Müsste Gauck angesichts zweier verheerenderer Terroranschläge in Wolgograd nicht seine Haltung, (angeblich) wegen diverser Menschenrechtsvergehen und eines homophoben Gesetzes die Olympischen Spiele in Sotschi zu meiden, überdenken? Und Merkel mit? Wäre es nicht die Pflicht führender Politiker, zu zeigen, dass man sich nicht einschüchtern lässt? Was wäre besser, als gemeinsam der Eröffnungsfeier beizuwohnen? Vor einer Woche war es noch ziemlich egal, wer die Spiele besucht. Die Aufregung über Gaucks Absage hatte sich längst gelegt, auch weil viele seinem Beispiel folgten. Dank der deutschen Medien, die trotz besseren Wissens so tun, als wären die beiden Anschläge eine rein russische Angelegenheit, hat sich daran nicht viel geändert. Fast habe ich den Eindruck, dass es ihnen ausschließlich darum geht, zu zeigen, wie unsinnig es war, die Spiele nach Sotschi zu vergeben. Nach dem Motto selbst schuld – wer Terroristen im Land habe, sollte lieber keine Spiele organisieren. (Wenigstens kann ich ausschließen, dass sich die Medien für München, das sich mehrmals umsonst für die Winterspiele beworben hat, rächen wollen.)

Dabei wissen wir doch, dass ohne dem Geld der Saudis es kaum Dschihaidisten und damit Terroranschläge geben würde.

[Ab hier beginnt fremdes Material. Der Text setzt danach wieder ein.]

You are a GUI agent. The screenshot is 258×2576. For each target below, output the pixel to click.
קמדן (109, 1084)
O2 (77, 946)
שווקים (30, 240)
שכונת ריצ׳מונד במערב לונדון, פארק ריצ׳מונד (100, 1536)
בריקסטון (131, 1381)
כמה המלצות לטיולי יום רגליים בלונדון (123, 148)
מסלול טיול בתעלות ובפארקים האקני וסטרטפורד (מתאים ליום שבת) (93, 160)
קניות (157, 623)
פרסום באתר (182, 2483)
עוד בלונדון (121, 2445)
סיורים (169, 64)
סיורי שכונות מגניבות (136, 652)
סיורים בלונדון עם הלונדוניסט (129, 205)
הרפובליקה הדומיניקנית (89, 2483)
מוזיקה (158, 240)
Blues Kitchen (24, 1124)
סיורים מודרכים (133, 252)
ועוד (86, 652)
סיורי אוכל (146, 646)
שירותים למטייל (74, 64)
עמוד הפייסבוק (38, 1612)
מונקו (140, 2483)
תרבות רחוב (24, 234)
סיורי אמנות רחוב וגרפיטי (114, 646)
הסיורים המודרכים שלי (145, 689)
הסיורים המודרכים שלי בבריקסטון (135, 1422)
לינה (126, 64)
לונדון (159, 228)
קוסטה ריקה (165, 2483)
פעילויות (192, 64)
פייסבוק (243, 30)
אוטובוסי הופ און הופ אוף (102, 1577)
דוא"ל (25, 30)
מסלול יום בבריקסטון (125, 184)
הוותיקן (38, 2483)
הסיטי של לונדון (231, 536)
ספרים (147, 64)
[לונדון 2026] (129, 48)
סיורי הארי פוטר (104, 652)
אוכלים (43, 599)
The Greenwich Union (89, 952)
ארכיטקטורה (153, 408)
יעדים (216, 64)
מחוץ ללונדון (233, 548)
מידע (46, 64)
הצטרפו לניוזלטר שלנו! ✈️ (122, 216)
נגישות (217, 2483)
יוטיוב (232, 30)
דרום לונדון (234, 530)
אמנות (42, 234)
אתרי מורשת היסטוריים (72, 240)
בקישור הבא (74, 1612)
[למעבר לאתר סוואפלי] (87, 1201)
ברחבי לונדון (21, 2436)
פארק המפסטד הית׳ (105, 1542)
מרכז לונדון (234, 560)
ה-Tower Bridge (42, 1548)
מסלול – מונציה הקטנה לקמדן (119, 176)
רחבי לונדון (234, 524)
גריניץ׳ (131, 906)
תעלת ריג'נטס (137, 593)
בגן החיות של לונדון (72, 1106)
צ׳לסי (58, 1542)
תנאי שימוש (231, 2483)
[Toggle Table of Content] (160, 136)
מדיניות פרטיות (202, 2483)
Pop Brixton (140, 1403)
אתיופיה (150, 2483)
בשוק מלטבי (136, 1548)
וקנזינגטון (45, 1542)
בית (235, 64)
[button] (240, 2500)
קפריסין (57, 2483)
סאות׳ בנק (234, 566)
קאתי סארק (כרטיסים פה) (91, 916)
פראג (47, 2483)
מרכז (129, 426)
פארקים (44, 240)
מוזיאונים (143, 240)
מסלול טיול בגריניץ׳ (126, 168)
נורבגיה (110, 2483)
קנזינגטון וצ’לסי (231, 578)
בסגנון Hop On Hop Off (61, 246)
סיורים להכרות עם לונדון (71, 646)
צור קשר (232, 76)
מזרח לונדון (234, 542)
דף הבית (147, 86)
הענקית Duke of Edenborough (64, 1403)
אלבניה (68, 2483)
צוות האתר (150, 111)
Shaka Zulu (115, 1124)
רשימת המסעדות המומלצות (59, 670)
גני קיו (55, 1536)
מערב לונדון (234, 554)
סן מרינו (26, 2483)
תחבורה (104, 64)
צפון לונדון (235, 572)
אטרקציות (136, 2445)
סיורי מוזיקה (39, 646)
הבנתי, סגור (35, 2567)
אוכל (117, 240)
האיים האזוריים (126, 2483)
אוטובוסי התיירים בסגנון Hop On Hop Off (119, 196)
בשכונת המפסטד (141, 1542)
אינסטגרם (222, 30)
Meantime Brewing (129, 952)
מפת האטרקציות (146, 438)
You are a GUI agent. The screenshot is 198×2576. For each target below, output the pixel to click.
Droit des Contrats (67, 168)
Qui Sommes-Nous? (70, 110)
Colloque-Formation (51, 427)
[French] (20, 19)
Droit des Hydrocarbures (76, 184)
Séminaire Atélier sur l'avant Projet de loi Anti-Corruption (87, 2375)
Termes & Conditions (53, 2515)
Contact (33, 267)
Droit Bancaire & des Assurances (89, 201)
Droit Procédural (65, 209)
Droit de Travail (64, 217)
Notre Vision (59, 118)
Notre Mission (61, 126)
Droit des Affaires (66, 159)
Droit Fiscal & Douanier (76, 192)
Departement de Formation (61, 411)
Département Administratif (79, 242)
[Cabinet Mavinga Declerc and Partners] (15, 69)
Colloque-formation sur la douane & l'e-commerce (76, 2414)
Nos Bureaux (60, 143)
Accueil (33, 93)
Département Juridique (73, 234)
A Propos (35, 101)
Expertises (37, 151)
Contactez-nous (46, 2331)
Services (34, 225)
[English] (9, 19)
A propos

Das ist im Kaukasus nicht anders als in Syrien. Die Politiker drücken sich vor dieser vor dieser Erkenntnis bzw. wollen das nicht wahrhaben. Wenn sie sich dessen bewusst wären, würden sie alle nach Sotschi kommen. Putin könnte, wenn er klug ist, dann auf den Gebrauch martialischer Worte (gestern war in großen Lettern das Wort „Ausradieren“ zu lesen) verzichten. (Hätte das ein deutscher Politiker gesagt, wäre überall zu lesen und zu hören, er würde die „Stammtische“ bedienen. Ich weiß nicht, ob es derartige Tische auch in Russland gibt. Wenn ja, würde ich wissen wollen, wer an denen sitzt. Übrigens würde ohne die Kohle der Scheichs Deutschland keine Dschihadisten mehr „exportieren“.)

Müssten wir Angst um unsere Politiker haben? Ich denke nicht. Lt. Spiegel sollen 50.000 Sicherheitsleute für Ruhe und Ordnung sorgen. An denen kommt kein Attentäter (vermutlich wären es mehrere) vorbei. (Es sei denn, die Saudis hätten alle bestochen.) Und da hochgestellte Persönlichkeiten, vom Papst mal abgesehen, sich nicht mehr so leichtsinnig wie Franz Ferdinand, der, wäre er im Rathaus von Sarajevo geblieben, den I. Weltkrieg verhindert hätte, verhalten, beträgt die Wahrscheinlichkeit, dass sie keinem Attentat zum Opfer fallen, immerhin fast 99 Prozent. Zum Glück lösen Attentate keine Kriege mehr aus. Und einen Weltkrieg schon gar nicht. (Angesichts der immensen Sicherheitsmaßnahmen würde ein Zyniker nun sagen, die Politiker von heute würden ihre Bedeutung überschätzen.) Womit ich bei Augstein wäre, der glaubt, wegen Frau Merkel und den Chinesen könnte sich die Geschichte wiederholen. (Auf die Fortführung meiner Argumentationskette verzichte ich lieber.) Natürlich ohne konkret zu werden (er verzichtet, uns Szenarien aufzuzeigen). Da der Spiegel eine Serie, die auf die heutige Situation Bezug nimmt, zum I.Weltkrieg startet, ahne ich Schlimmes – statt Wagner und Verdi gibt es in diesem Jahr Hindenburg und Clemenceau. Da ist es gut, sich auf die Seite der Sieger zu schlagen. Bei denen ist der Krieg noch kein Thema.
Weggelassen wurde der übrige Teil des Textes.